Microaggressions aren’t about intent, as Dr. J. Luke Wood explains. They are about impact. They are easier to prevent when we’re aware of them, when we know what not to say, or when someone has helpfully pointed out the problem with a statement or action. But they are harder to recognize when they reflect an implicit bias, or––as my anecdote illustrates––when the same action or statement carries a different connotation depending on how and to whom it’s directed.


In our classrooms, we make understandable, human mistakes in our interactions with students. We might forget or mispronounce names, neglect to assign a student to a group or skip over them when calling role, confuse two students with one another, or not notice when a student has a hand up because we are looking at a different part of the room.


The reality is that these common mistakes have a different impact when we make them with BIPOC students, especially in a predominantly white classroom. It might make them feel invisible, marginalized, and racially discriminated against.
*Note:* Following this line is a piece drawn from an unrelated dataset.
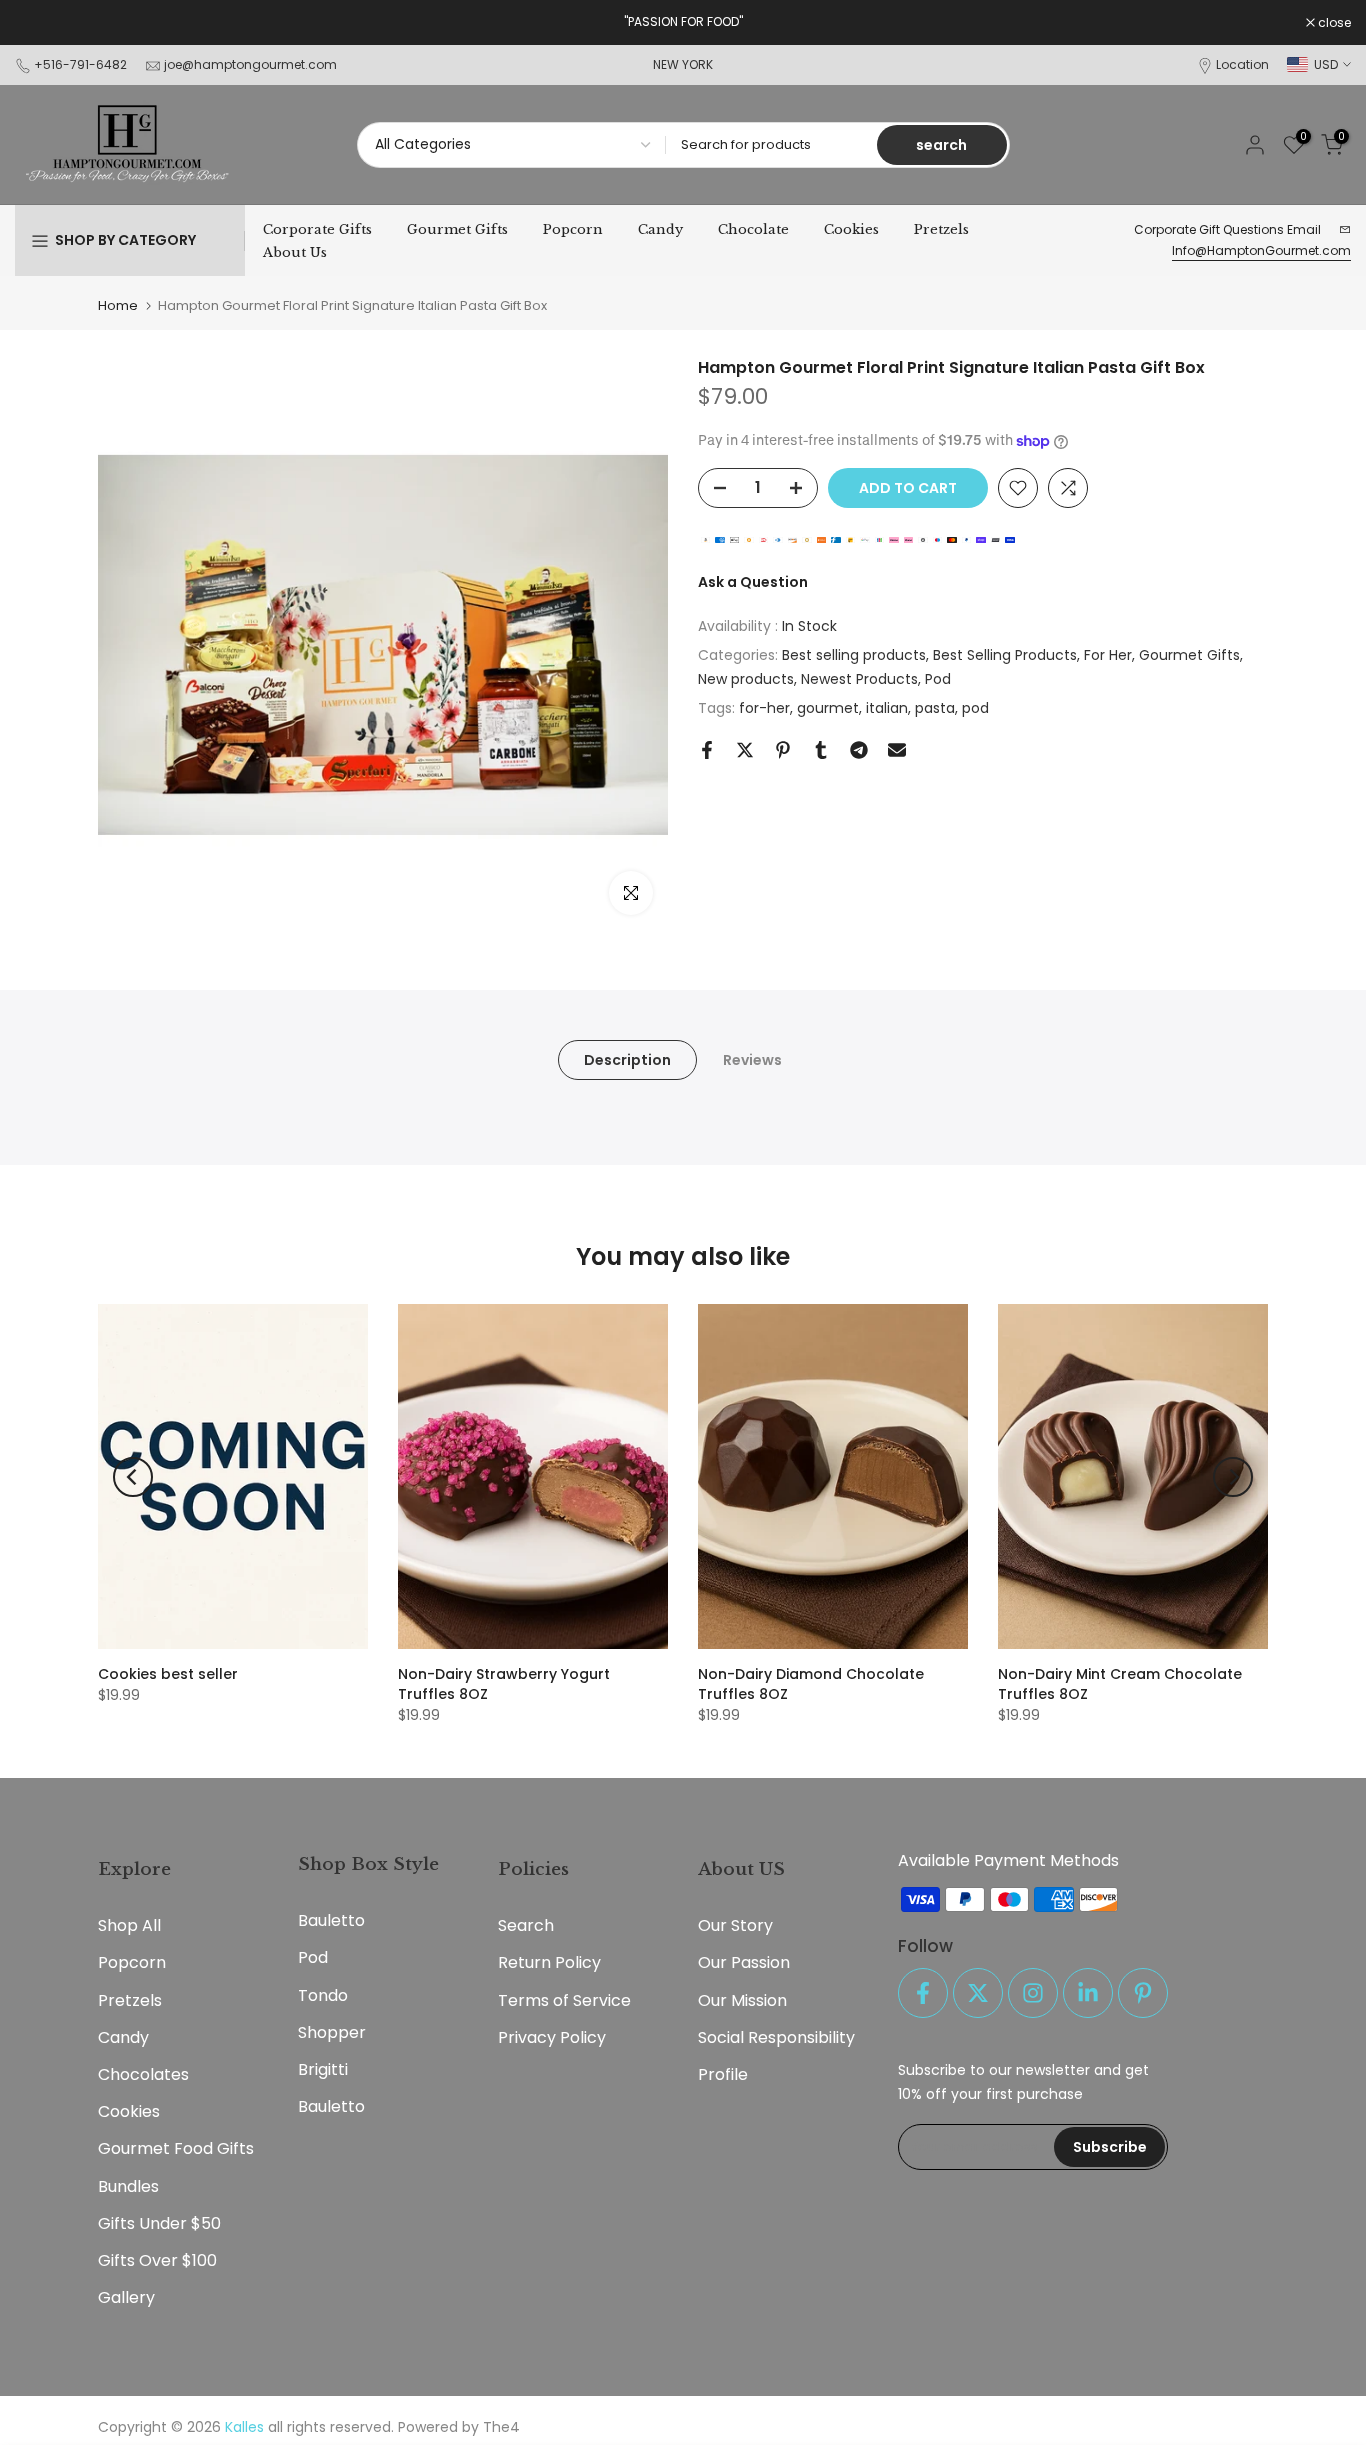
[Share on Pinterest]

I have made a mistake like this before, more than once. My impulse is usually to make excuses, both to myself and to the student. I want to diffuse the moment by saying how I always confuse names early in the semester, or how I always end up missing someone when I assign groups. But these impulses are more about making myself feel better (or not racist), rather than addressing the harm.


The best thing to do in a situation like this is to apologize. Not to say “I’m sorry” and quickly make excuses, but to actually apologize.


On a recent episode of Queer Eye, Karamo Brown stated, “If you’re giving an apology, there can never be a “but” or a “what” or a “why.” Apologies are just owning what you have done and allowing the other person to see the fact that you understand what you did.”


When I commit one of these microaggressions––even if I genuinely believe it’s an accident and could have just as easily happened with white students––I apologize.


In the moment, I might simply say, “I’m really sorry” and correct the issue (re-pronounce the name, assign the student to a group, or see if the student still wants to share their thought). I don’t want to draw more attention to the student in a way that could make them feel self-conscious or embarrassed. But I will follow up with the student either by speaking with them after class or sending an email. I might say, “I’m really sorry I forgot your name during class today. I want to affirm that I really value you as part of the class, and to assure you that it won’t happen again.” I am careful to apologize for the act, and not for how I might have made them feel (“I apologize if I made you feel….”). I want to own what I did, not imply they were being too sensitive.


Depending on the nature of the incident, I might let the student know that I’m happy to meet with them to talk further. But the important thing is to apologize and acknowledge the mistake. No excuses.